■ WHAT TO DO
A: In the interview excerpt, how long does the collaborative robot project run?
B: Extract the passage of the interview excerpt from "Paul Clarke: Sure." to "into the robot.".
C: Which parts of the maintenance robot project does the interview excerpt name when it says there are "lots of parts to this"? List every one.

■ READING PASSAGE
━━━━━━
Paul Clarke: Sure. So this is a little different from our kind of mainstream because, as you say, this is about creating a humanoid maintenance robot that will provide a second pair of hands to a human engineer, whether it be to help them do things that they can’t do, like places they can’t reach or taking temperature measurements or things that would require extra tooling that we could build into the robot.
But it’s also about how to keep them safe, and once again, rather than teaching the robot a set of kind of, learnt operations that they can repeat. What’s very ambitious about this project is the level of inference that we want the robot to get involved in. So the robot is going to actually learn by observing the humans, and it’s going to learn about what is normal and what might be planned exceptions.
What if there’s a sign of something has gone wrong? Or where might the human have missed out a step? Whether it be taking screws out of a side guard on a piece of conveyer, and the human has missed a step out, which actually means that something might fall on them or whetever. And the robot actually needs to step in and warn them all.
So there are lots of parts to this. There’s vision, there’s dexterity, and then this whole inference piece, and this is why it’s a collaborative project with a number of different research institutions across Europe. It’s over five years, and it’s really going to push the bounds on many of those different fronts. We’re very excited about it, not just about creating a maintenance robot, which will be great, but it’s all the other things that it will teach us along the way that we may be able to use for other purposes.
And ultimately, as I talk about in the Wired article, although we are aiming at maintenance, ultimately, if we’re going to pepper the planet with these automated warehouses, we also need to think about how we automate the process of building them in the first place.
Tom Green: From maintenance robot, to robot builder. I like that. Thank you Paul. We’ve been visiting with Paul Clarke, director of technology at Ocado. Thank you very much; have a great day.
━━━━━━
■ SOURCE MATERIAL
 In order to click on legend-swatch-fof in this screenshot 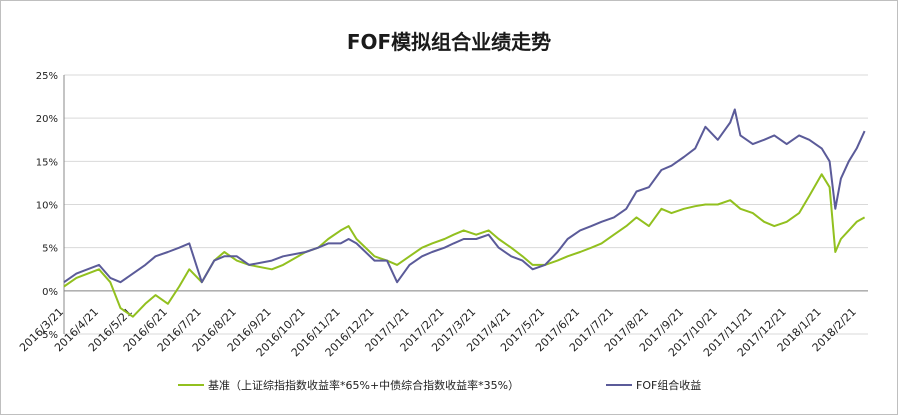, I will do `click(619, 385)`.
━━━━━━
■ ANSWERS TO THE PROBLEMS
A: Over five years.

B:
Paul Clarke: Sure. So this is a little different from our kind of mainstream because, as you say, this is about creating a humanoid maintenance robot that will provide a second pair of hands to a human engineer, whether it be to help them do things that they can’t do, like places they can’t reach or taking temperature measurements or things that would require extra tooling that we could build into the robot.

C: Vision, dexterity, and inference.